----- Data provided
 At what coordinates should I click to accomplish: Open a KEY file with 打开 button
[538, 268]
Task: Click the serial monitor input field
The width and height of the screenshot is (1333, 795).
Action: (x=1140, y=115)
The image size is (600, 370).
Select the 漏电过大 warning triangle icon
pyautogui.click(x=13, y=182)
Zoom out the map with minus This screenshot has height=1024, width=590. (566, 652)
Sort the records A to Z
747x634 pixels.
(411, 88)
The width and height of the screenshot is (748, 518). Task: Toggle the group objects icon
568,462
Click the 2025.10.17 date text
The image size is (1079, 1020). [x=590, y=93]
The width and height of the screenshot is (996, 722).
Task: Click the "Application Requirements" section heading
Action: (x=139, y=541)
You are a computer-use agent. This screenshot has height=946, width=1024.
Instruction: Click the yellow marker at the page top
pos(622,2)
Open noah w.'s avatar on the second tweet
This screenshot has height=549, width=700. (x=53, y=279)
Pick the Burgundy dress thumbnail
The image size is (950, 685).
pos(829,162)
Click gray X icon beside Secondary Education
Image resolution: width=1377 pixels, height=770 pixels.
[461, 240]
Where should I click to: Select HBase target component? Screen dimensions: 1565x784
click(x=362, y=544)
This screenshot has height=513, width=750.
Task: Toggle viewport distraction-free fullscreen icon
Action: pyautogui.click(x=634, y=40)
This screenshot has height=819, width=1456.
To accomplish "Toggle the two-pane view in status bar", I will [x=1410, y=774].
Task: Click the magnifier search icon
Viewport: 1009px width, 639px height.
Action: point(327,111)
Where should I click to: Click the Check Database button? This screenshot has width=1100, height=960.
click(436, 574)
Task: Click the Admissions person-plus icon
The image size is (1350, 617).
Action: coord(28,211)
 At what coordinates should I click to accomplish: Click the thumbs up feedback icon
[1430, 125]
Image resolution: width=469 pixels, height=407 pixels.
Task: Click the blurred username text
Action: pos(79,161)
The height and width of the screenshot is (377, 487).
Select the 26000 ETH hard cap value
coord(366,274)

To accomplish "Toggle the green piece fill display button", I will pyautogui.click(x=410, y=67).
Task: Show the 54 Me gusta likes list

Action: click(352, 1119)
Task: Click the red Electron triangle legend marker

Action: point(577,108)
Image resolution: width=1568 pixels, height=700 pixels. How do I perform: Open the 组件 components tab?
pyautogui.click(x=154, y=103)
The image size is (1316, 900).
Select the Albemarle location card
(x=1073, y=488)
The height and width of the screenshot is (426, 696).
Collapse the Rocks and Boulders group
----------
• _What is needed_:
Swap "serial monitor" for "debug console" in the part of the entries that opens with the first line and closes with the line containing "Action: (x=1140, y=115)", and write that part out again with nothing else altered.

• _Exercise answer_:
 At what coordinates should I click to accomplish: Open a KEY file with 打开 button
[538, 268]
Task: Click the debug console input field
The width and height of the screenshot is (1333, 795).
Action: (x=1140, y=115)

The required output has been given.